To address these issues, this paper proposes a novel lightweight pavement damage detection model based on YOLOv5s (LPDD-YOLO). The main contributions and innovations of this study are as follows:

Firstly, the lightweight feature extraction network, FasterNet, is integrated into the LPDD-YOLO framework to reduce the number of parameters and computational complexity, making the model suitable for deployment on portable devices.

Secondly, to enhance the foreground response of road damages in the downsampling stage, the attention-based downsampling module (ADM) is proposed. It utilizes spatial-to-depth convolution and attention mechanism to reduce the loss of spatial information, thereby improving the model’s ability to detect cracks.

Then, inspired by the receptive field block module42 and CSPNet structure43, we design the neural network cognitive module (NNCM) to simulate human cognitive processes. This module enhances the deep features obtained from the lightweight network and effectively addresses the challenges of image distortion and redundant features caused by multi-scale image extraction.

Finally, to improve the capability of detecting cracks with diverse shapes, the deformable convolution module (DCM) is employed. This module mitigates the constraints imposed by fixed geometric structures in CNN building blocks, enabling better adaptation to geometric transformations.

Dataset and performance metrics

To validate and evaluate the proposed model, this study utilizes RDD202244 dataset from the Global Road Damage Detection Competition for training and evaluation. The dataset comprises tens of thousands of multi-category road damage images from six countries: Japan, India, the Czech Republic, Norway, the United States, and China. These images comprehensively cover a wide range of complex road damage scenarios, thereby providing robust support for both the training and testing phases of our model. Given the diversity in damage types, lighting conditions, and pavement characteristics across different regions, this study has narrowed its focus to four specific damage categories: longitudinal cracks (D00), transverse cracks (D10), alligator cracks (D20), and potholes (D40). Examples of each of these damage types are shown in Fig. 1.

Fig. 1
figure 1

Examples of damage: (a) D00: longitudinal crack; (b) D10: transverse crack; (c) D20: alligator crack; (d) D40: potholes.

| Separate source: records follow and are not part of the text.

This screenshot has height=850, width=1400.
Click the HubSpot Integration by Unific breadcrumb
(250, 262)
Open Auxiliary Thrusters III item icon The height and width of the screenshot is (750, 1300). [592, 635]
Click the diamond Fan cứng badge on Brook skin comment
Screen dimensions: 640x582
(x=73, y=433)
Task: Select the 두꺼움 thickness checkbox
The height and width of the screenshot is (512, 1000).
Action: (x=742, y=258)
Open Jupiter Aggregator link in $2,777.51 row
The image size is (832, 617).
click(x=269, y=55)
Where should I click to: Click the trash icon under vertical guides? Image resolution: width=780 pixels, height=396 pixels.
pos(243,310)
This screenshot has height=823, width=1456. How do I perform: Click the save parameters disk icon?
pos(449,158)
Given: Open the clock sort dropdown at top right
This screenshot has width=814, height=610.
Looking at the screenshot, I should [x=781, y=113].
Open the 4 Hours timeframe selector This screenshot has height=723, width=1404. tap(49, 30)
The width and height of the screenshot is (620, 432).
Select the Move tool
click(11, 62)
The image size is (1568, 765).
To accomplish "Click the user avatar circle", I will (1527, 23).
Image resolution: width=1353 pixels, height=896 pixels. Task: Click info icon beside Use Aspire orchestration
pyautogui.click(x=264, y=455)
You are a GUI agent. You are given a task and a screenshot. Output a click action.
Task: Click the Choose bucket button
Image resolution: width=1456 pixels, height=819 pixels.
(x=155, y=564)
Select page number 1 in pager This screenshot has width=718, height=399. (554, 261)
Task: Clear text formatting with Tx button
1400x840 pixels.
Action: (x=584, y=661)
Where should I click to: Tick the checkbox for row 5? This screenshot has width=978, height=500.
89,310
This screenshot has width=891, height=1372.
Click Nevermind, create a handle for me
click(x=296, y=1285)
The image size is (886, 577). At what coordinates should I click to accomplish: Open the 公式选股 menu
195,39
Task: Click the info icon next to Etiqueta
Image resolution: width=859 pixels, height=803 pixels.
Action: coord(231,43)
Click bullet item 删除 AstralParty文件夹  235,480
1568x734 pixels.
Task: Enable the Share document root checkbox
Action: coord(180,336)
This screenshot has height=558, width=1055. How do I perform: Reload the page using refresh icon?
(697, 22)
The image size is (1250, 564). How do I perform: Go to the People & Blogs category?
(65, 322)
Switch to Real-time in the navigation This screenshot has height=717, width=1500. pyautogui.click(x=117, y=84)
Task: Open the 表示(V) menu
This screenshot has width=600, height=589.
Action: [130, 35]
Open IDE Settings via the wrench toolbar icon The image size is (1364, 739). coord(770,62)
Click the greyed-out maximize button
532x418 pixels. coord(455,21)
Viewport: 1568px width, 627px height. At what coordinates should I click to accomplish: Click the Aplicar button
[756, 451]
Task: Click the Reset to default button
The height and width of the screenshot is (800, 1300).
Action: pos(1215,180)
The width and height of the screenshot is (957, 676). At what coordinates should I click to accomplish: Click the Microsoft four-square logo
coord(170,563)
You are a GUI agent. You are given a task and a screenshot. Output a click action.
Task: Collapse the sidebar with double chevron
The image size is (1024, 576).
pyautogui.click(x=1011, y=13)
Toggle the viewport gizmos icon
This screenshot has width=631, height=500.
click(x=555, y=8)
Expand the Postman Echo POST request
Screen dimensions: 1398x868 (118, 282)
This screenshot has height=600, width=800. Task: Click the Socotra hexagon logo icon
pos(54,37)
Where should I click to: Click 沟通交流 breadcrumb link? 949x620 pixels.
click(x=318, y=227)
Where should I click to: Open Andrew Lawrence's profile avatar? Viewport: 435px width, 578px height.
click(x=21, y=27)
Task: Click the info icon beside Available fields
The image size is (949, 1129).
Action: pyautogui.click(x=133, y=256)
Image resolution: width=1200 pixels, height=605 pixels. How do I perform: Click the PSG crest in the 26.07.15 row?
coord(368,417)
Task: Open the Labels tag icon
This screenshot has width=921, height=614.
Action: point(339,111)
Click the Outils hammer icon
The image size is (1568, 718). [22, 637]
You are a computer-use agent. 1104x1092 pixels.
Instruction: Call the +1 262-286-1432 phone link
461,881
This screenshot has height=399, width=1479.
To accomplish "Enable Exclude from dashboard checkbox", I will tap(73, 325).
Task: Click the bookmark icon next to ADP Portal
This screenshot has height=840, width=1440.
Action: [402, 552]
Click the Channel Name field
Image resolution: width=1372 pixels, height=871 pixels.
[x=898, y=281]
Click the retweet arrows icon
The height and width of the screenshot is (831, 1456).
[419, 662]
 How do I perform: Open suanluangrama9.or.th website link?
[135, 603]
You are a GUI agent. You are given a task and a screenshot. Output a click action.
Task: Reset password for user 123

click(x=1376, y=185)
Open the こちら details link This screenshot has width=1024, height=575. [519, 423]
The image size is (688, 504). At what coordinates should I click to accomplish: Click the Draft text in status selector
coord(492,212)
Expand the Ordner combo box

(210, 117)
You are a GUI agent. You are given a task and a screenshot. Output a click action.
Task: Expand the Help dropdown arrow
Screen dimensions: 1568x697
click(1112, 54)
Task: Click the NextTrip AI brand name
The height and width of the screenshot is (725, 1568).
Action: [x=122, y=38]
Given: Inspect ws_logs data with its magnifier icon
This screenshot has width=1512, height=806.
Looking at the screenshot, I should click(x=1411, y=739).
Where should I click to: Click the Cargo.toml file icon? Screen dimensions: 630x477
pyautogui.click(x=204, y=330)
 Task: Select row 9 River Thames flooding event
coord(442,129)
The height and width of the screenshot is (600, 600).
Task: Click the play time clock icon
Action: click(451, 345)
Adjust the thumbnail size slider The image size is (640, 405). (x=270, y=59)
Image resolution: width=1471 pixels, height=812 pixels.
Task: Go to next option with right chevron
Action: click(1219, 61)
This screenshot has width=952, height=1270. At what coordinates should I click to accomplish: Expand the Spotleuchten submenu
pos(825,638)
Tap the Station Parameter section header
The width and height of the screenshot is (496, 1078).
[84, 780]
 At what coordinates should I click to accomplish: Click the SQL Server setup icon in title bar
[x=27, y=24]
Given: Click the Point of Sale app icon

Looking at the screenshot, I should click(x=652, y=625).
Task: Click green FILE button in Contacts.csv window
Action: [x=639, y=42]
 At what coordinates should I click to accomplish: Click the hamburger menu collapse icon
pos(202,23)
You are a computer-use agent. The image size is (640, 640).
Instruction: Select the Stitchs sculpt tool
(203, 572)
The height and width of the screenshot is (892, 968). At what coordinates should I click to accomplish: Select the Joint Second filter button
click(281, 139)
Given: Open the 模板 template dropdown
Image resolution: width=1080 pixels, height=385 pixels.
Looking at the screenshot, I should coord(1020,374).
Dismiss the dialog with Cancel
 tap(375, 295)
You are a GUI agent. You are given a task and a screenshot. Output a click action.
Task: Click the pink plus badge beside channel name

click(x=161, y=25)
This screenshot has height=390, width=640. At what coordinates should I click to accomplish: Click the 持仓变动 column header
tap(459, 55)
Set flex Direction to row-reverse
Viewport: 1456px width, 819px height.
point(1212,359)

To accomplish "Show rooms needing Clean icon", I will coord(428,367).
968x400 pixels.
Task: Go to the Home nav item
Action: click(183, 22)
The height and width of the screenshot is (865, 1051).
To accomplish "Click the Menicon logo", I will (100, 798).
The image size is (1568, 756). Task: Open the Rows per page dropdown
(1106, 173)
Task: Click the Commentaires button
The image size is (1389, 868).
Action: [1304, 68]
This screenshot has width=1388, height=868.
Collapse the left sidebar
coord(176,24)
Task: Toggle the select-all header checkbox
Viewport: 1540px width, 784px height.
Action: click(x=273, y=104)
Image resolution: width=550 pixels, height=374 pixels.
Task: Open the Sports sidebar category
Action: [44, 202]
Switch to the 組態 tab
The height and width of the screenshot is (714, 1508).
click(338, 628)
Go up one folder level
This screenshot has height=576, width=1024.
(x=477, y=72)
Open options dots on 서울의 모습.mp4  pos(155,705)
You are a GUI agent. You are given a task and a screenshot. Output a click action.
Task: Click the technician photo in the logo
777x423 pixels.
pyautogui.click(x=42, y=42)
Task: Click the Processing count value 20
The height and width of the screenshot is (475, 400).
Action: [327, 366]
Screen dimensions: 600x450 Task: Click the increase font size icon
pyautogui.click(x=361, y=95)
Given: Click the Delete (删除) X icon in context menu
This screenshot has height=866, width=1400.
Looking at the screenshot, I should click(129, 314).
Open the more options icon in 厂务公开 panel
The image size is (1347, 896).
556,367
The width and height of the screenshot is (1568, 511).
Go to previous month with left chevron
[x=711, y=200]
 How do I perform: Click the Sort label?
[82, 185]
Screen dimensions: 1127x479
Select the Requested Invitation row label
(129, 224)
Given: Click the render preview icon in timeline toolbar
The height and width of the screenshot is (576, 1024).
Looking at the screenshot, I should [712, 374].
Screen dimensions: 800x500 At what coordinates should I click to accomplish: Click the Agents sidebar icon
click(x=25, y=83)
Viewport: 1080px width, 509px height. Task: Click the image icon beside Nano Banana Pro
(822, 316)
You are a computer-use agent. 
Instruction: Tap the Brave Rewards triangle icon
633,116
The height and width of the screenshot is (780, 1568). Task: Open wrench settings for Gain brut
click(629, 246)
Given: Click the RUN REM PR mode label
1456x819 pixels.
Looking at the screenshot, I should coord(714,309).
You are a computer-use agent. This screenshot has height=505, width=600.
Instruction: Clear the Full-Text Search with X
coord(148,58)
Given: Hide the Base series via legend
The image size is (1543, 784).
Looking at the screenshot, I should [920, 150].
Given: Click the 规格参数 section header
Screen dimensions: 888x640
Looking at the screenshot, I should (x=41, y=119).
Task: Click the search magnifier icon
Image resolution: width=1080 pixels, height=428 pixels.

To ensure the quality and representativeness of the dataset, a set of rigorous selection criteria were employed, encompassing factors such as background complexity, crack distribution patterns (e.g., multiple versus single cracks), crack severity (e.g., coarse versus fine cracks), and the degree of blurriness at the intersections of cracks. Through manual screening based on these criteria, a refined dataset consisting of 4039 high-quality images was adopted for this study. To facilitate efficient model training and evaluation, the dataset was partitioned into training, validation, and testing subsets with an 8:1:1 ratio, ensuring comprehensive validation and evaluation of the model. Detailed information regarding the dataset is provided in Table 1.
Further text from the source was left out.